WHAT YOU SHOULD DO: Reproduce, exactly and only, the lines of the data that follows from the one containing "Click the rocket icon in toolbar" down to the one containing "This screenshot has height=968, width=1232.", without pictures.
======== RECORDS FOR THE EXERCISE ========
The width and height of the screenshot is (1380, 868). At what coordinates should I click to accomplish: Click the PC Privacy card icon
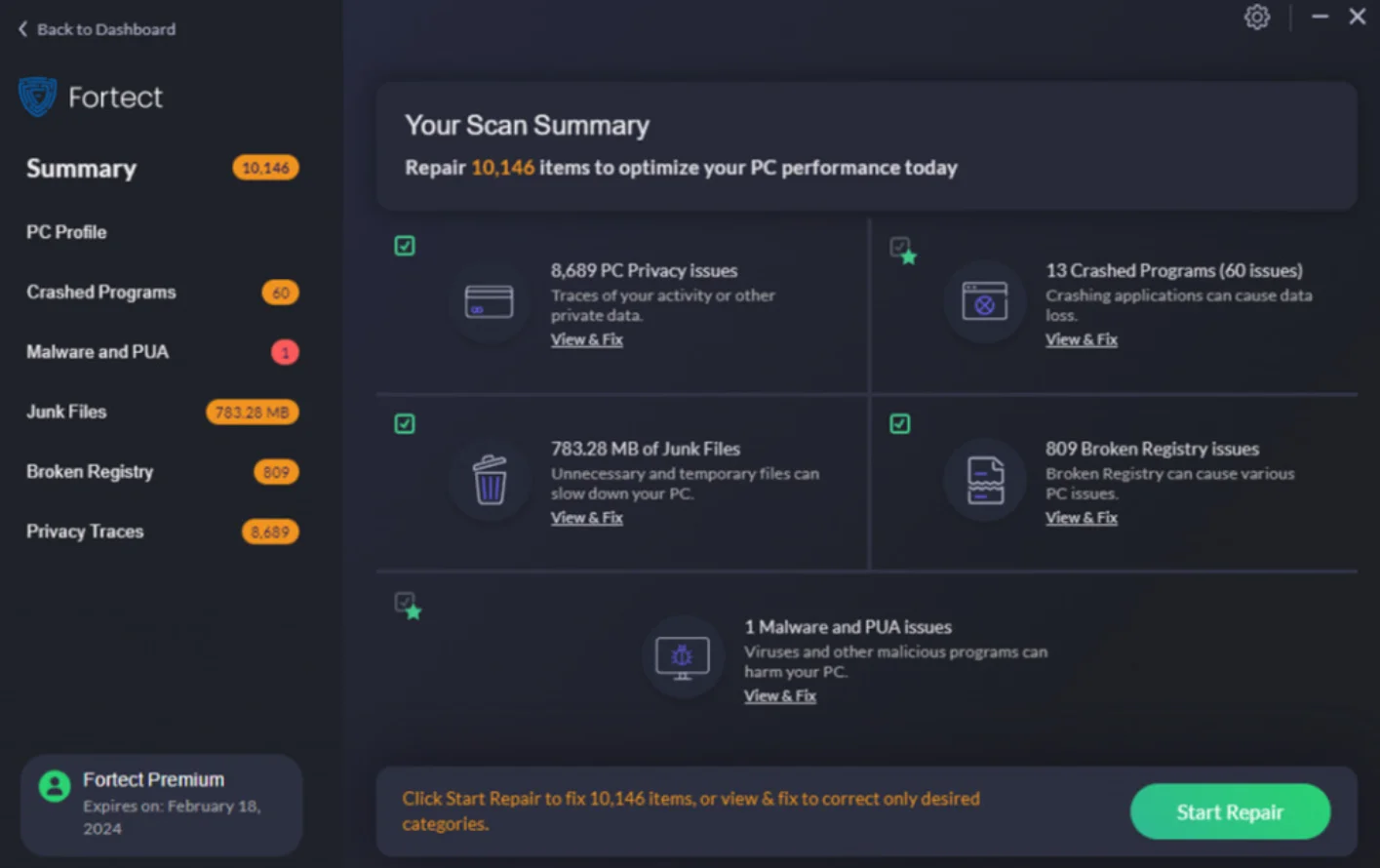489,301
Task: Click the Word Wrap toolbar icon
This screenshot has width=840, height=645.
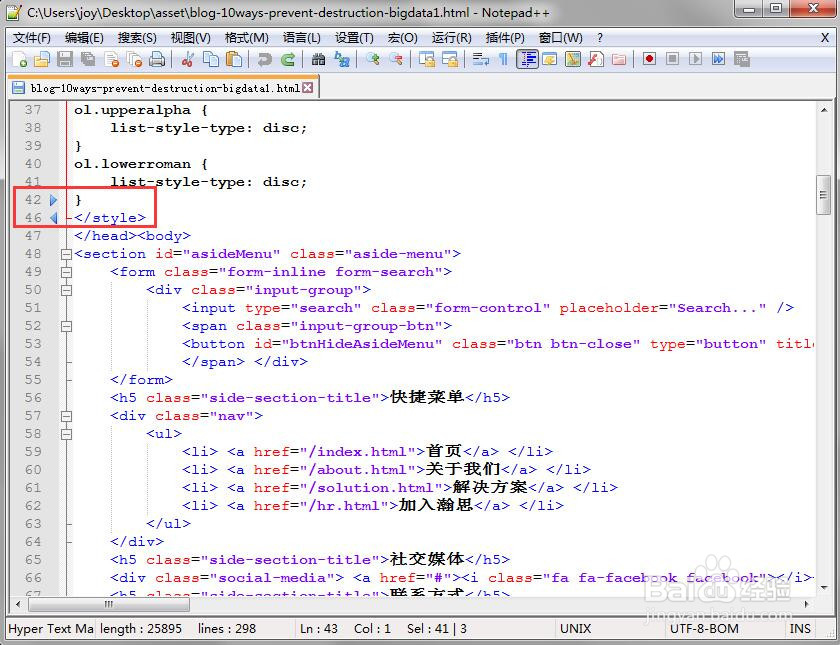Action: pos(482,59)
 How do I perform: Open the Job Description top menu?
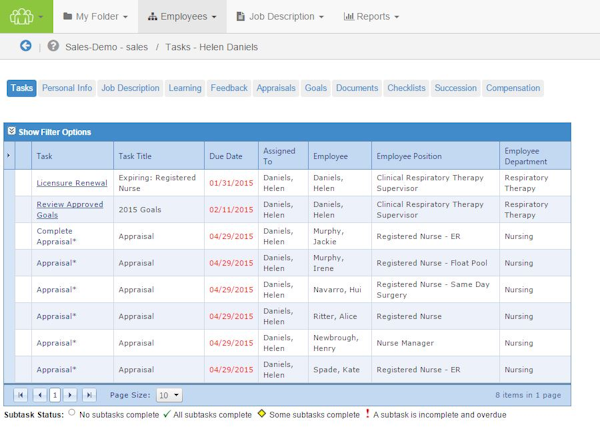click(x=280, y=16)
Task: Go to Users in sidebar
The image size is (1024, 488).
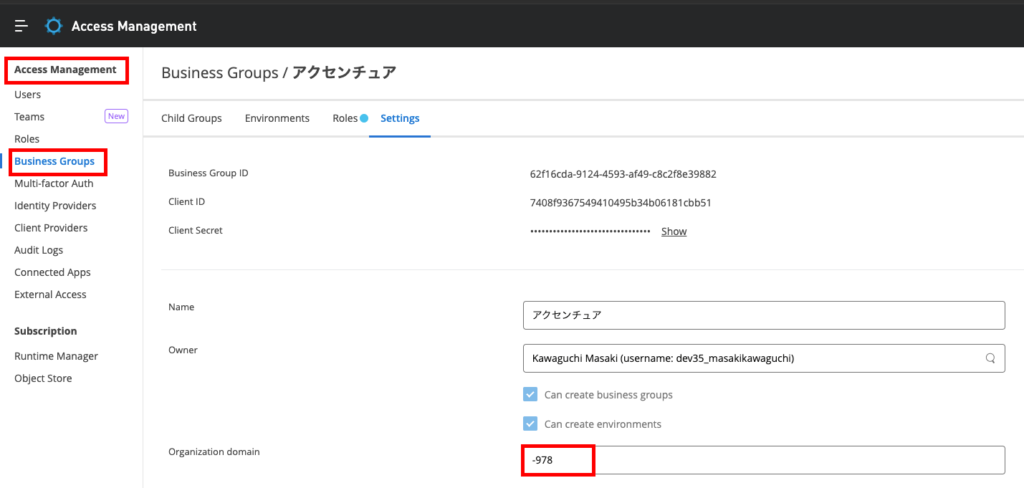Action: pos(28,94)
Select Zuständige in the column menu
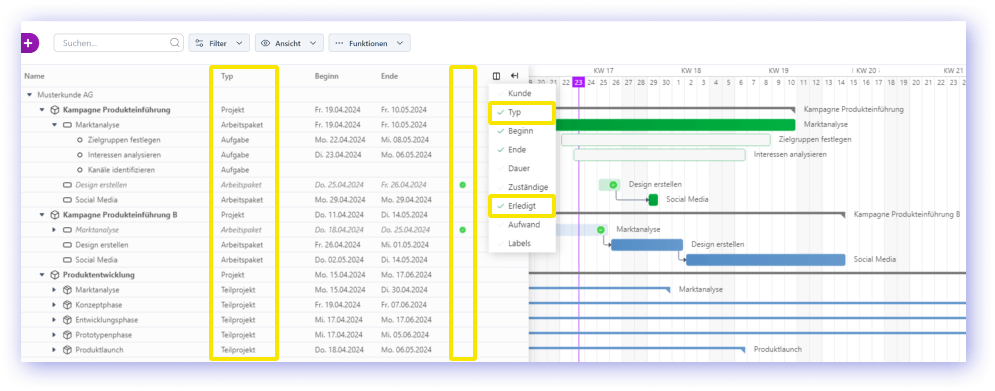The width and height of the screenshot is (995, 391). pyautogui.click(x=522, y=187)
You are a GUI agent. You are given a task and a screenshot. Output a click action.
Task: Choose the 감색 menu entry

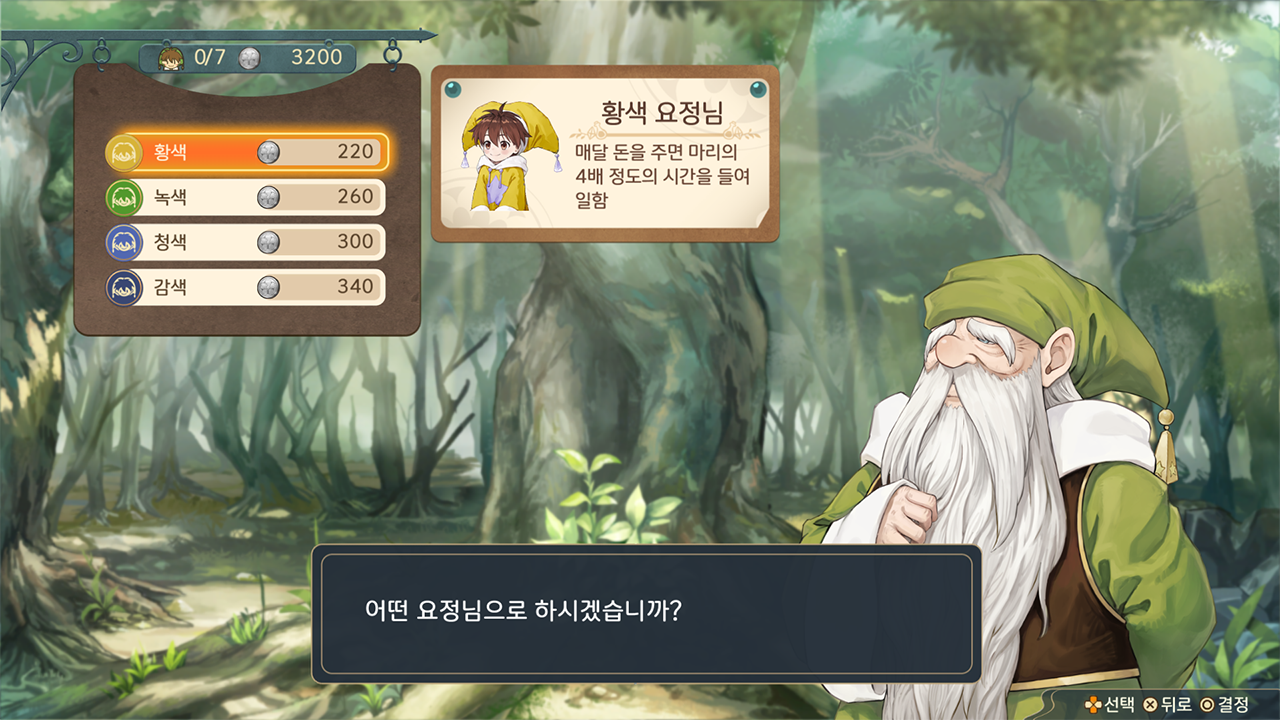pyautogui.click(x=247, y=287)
========
======== RECORDS FOR THE EXERCISE ========
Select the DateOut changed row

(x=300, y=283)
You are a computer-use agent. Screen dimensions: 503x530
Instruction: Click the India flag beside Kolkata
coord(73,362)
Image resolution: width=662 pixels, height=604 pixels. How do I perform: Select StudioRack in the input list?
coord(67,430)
========
======== RECORDS FOR THE EXERCISE ========
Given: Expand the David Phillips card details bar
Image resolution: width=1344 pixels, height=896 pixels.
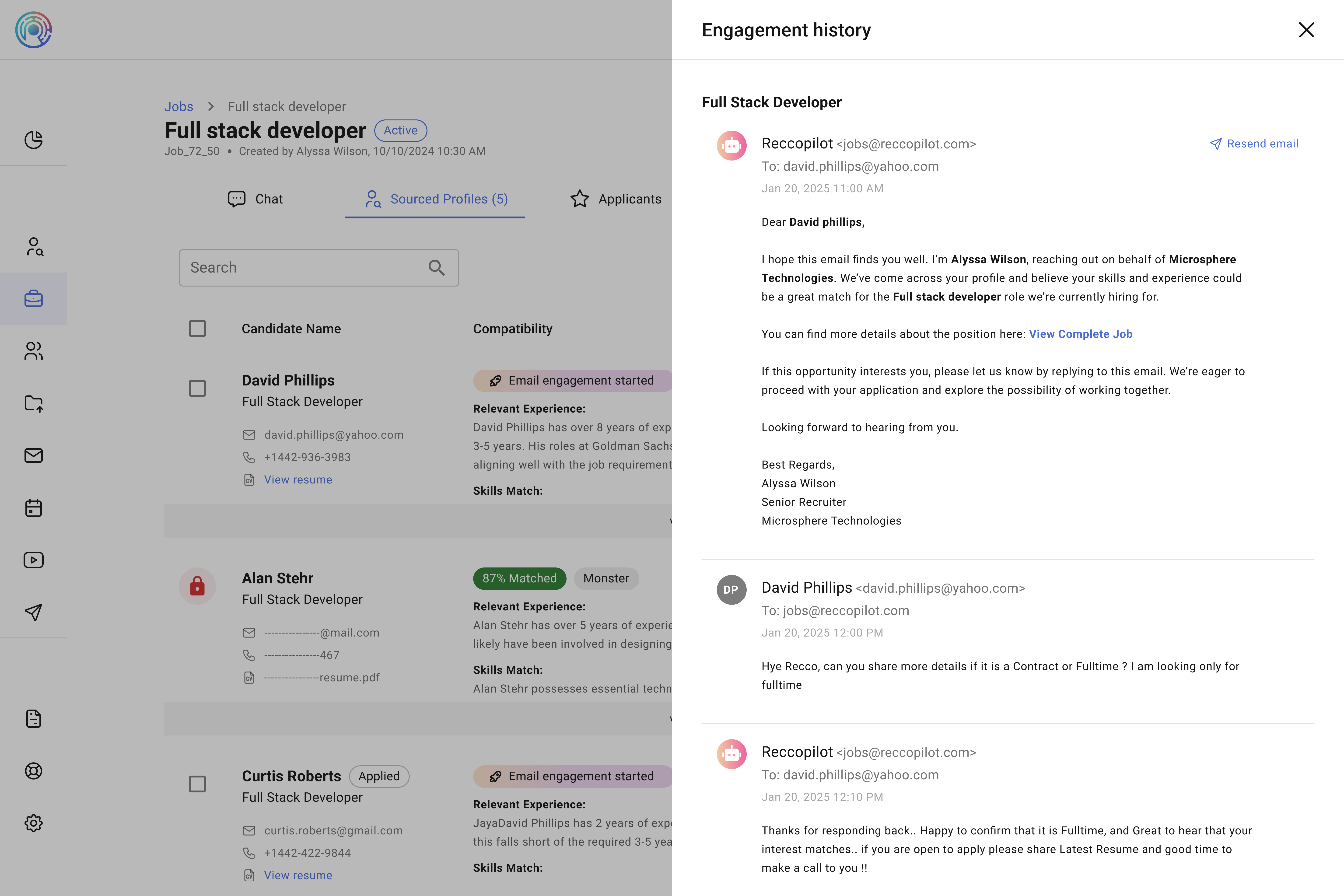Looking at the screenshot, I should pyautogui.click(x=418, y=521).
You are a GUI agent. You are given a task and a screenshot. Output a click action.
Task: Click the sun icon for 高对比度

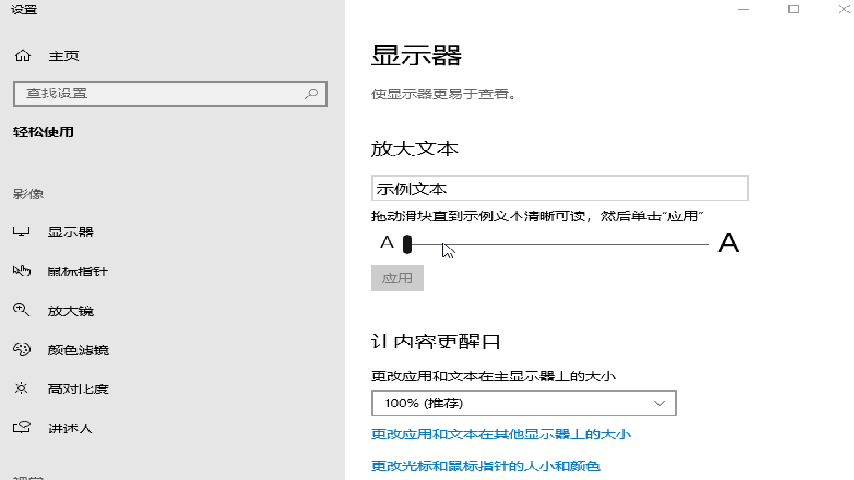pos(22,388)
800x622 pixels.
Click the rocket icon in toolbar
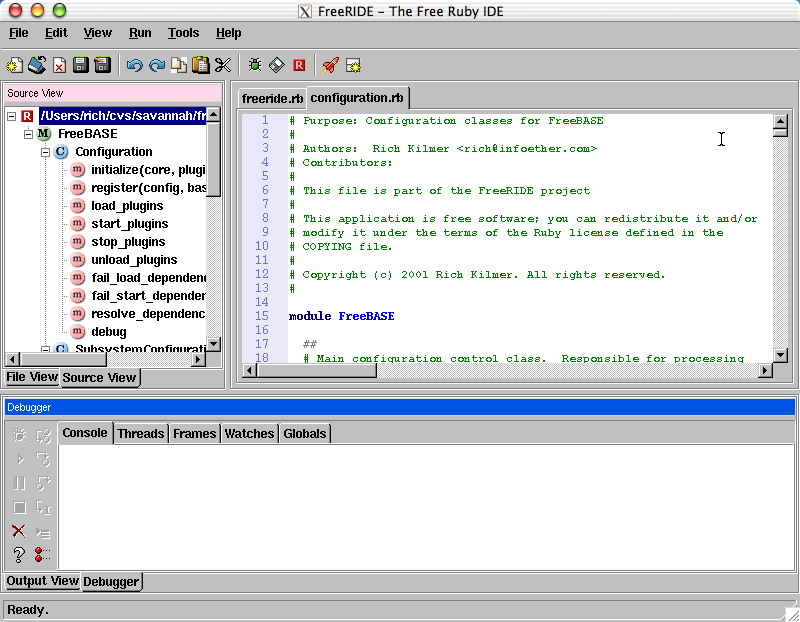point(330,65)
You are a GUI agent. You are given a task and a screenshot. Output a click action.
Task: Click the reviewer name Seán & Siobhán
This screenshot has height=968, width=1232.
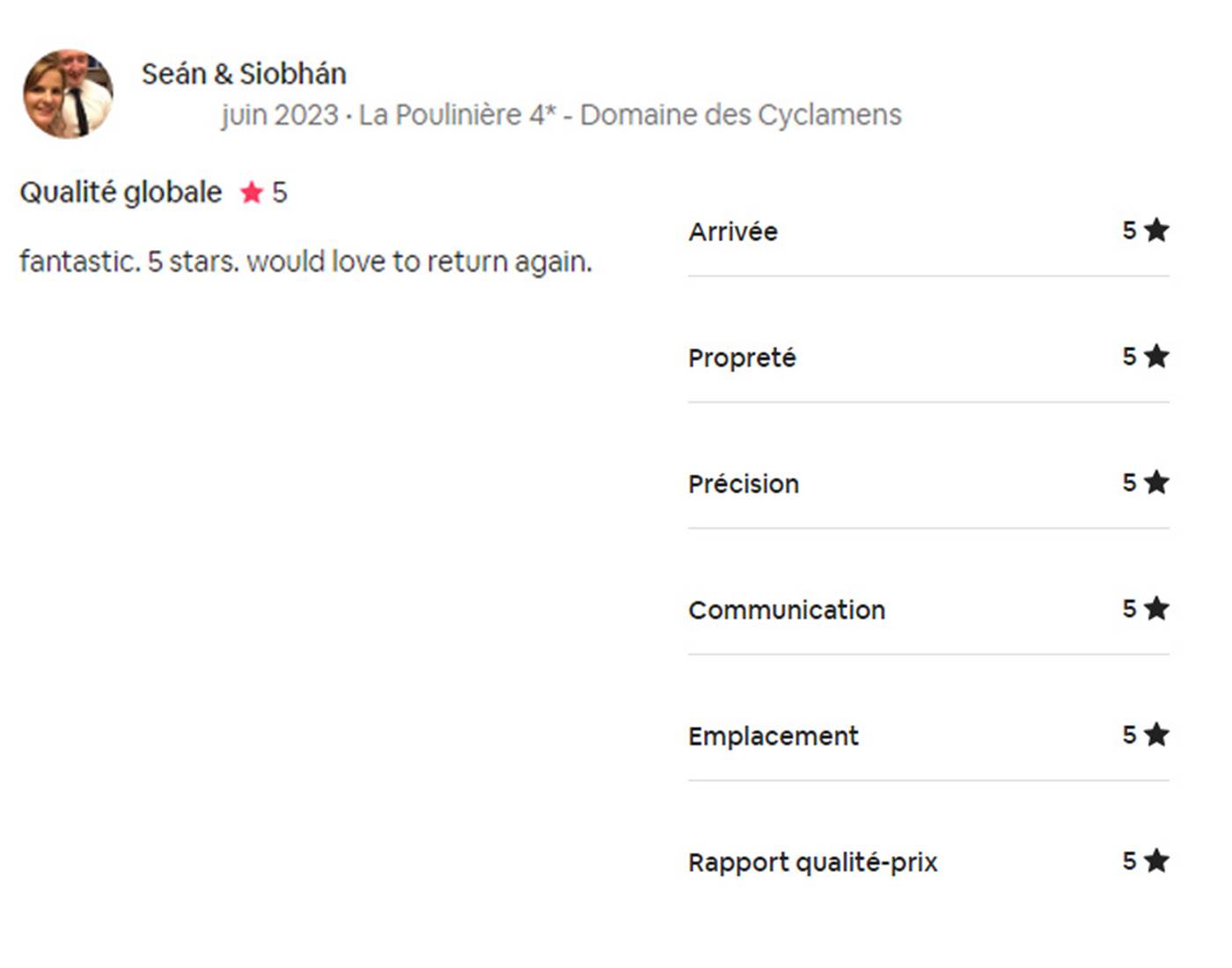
========
SOLUTION TO THIS TASK:
Click the rocket icon in toolbar
point(330,65)
You are a GUI agent. You are given a task and a screenshot. Output a click action.
Task: Click the reviewer name Seán & Siobhán
This screenshot has height=968, width=1232.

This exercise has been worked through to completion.